OpenAI, Anthropic agree to get their models tested for safety before making them public

Friday August 30, 2024. 11:55 AM , from ComputerWorld

Large language model (LLM) providers OpenAI and Anthropic have signed individual agreements with the US AI Safety Institute under the Department of Commerce’s National Institute of Standards and Technology (NIST) in order to collaborate on AI safety research that includes testing and evaluation.

As part of the agreements, both Anthropic and OpenAI will share their new models with the institute before they are released to the public for safety checks.

“With these agreements in place, we look forward to beginning our technical collaborations with Anthropic and OpenAI to advance the science of AI safety,” Elizabeth Kelly, director of the US AI Safety Institute, said in a statement.

The agreements also include the entities engaging in collaborative research on how to evaluate capabilities and safety risks, as well as methods to mitigate those risks.

The agreements come almost a year after US President Joe Biden passed an executive order to set up a comprehensive series of standards, safety and privacy protections, and oversight measures for the development and use of artificial intelligence.

Earlier in July, the NIST released a new open source software package named Dioptra that allows developers to determine what type of attacks would make an AI model perform less effectively.

Along with Dioptra, the NIST had also released several documents promoting AI safety and standards in line with the executive order.

These documents included the initial draft of its guidelines for developing foundation models, dubbed Managing Misuse Risk for Dual-Use Foundation Models, and two guidance documents that will serve as companion resources to the NIST’s AI Risk Management Framework (AI RMF) and Secure Software Development Framework (SSDF), targeted at helping developers manage the risks of generative AI.

Agreements support collaboration with the UK’s AI Safety Institute

The agreements with the LLM providers also include a clause, which will allow the US Safety Institute to provide feedback to both companies on potential safety improvements to their models in collaboration with their partners at the UK AI Safety Institute.

Earlier in April, the US and the UK signed an agreement to test the safety LLMs that underpin AI systems.

The agreement or memorandum of understanding (MoU) — was signed in Washington by US Commerce Secretary Gina Raimondo and UK Technology Secretary Michelle Donelan and the collaboration between the AI Safety Institutes is a direct result of this agreement.

Other US measures around AI safety

The agreements signed by OpenAI and Anthropic come just as the California AI safety bill goes into its final stages of turning into a law. The bill could establish the nation’s most stringent regulations on AI and may pave the way for similar regulations across the country.

The legislation, known as the Safe and Secure Innovation for Frontier Artificial Intelligence Models Act (SB 1047), proposes rigorous testing and accountability measures for AI developers, particularly those creating large and complex models.

The bill, if enacted into law, would require AI companies to test their systems for safety before releasing them to the public.

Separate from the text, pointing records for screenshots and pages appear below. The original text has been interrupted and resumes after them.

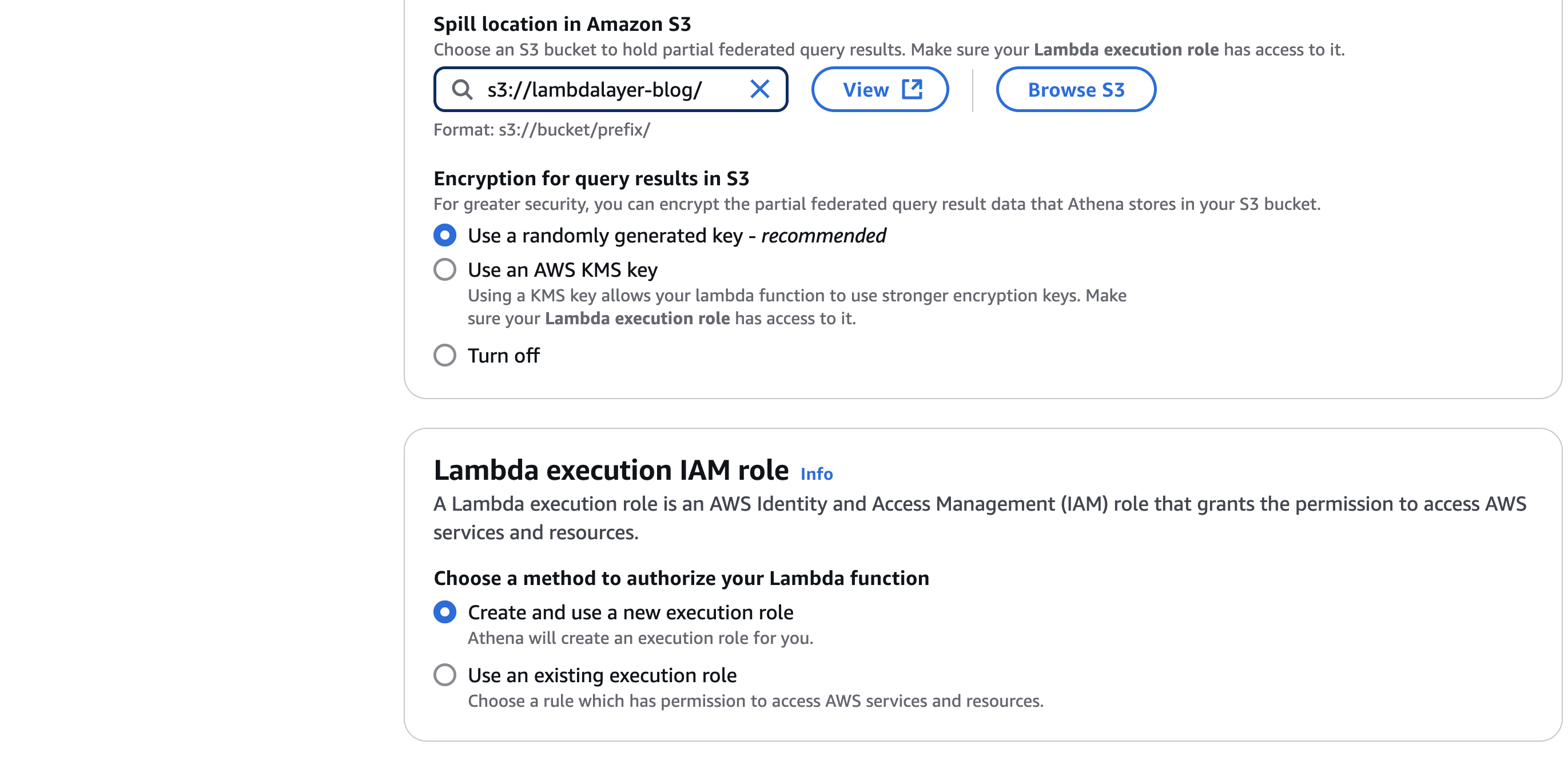The image size is (1568, 764).
Task: Choose Use an existing execution role
Action: tap(445, 675)
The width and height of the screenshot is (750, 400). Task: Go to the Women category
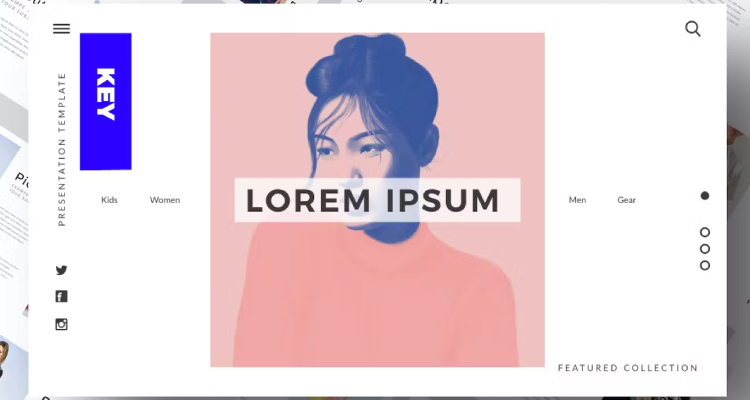(165, 200)
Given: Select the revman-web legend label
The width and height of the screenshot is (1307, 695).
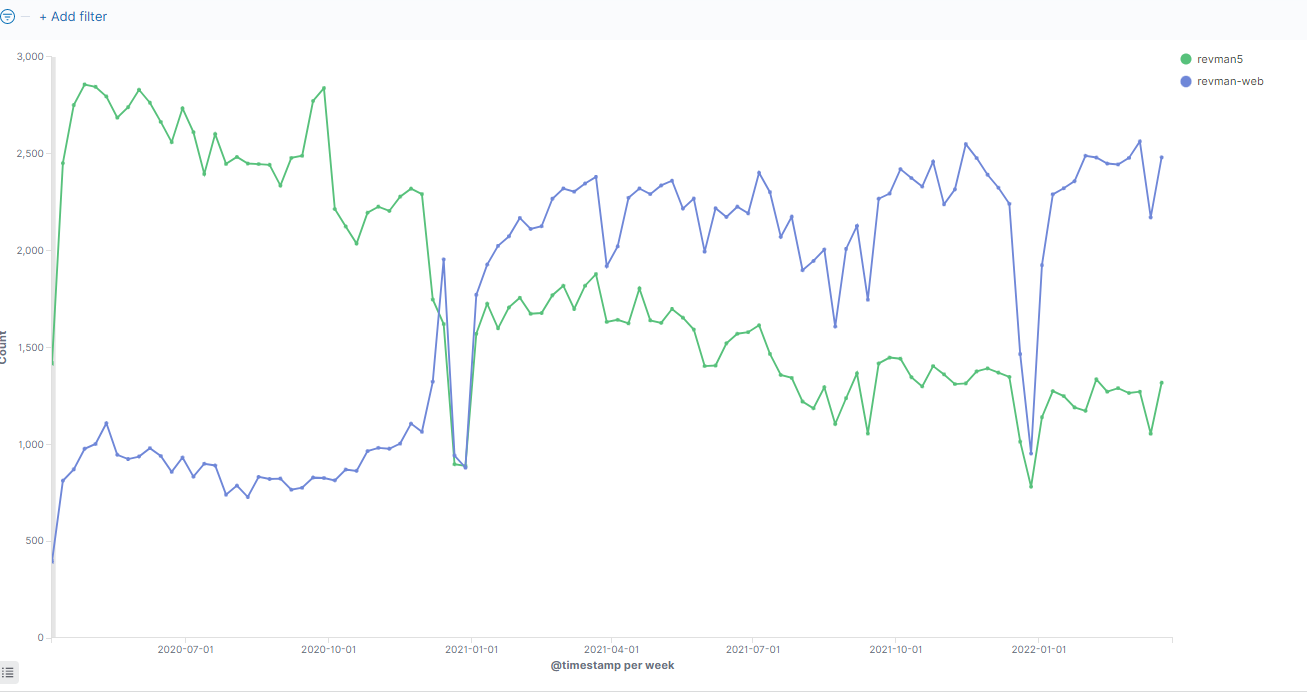Looking at the screenshot, I should pos(1230,81).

Earlier this month, OpenAI opposed the bill for at least five days before pledging support for it last week.

The NIST has also taken other measures, including the formation of an AI safety advisory group in February this year that encompassed AI creators, users, and academics, to put some guardrails on AI use and development.

The advisory group named the US AI Safety Institute Consortium (AISIC) has been tasked with coming up with guidelines for red-teaming AI systems, evaluating AI capacity, managing risk, ensuring safety and security, and watermarking AI-generated content. Several major technology firms, including OpenAI, Meta, Google, Microsoft, Amazon, Intel, and Nvidia, joined the consortium to ensure the safe development of AI.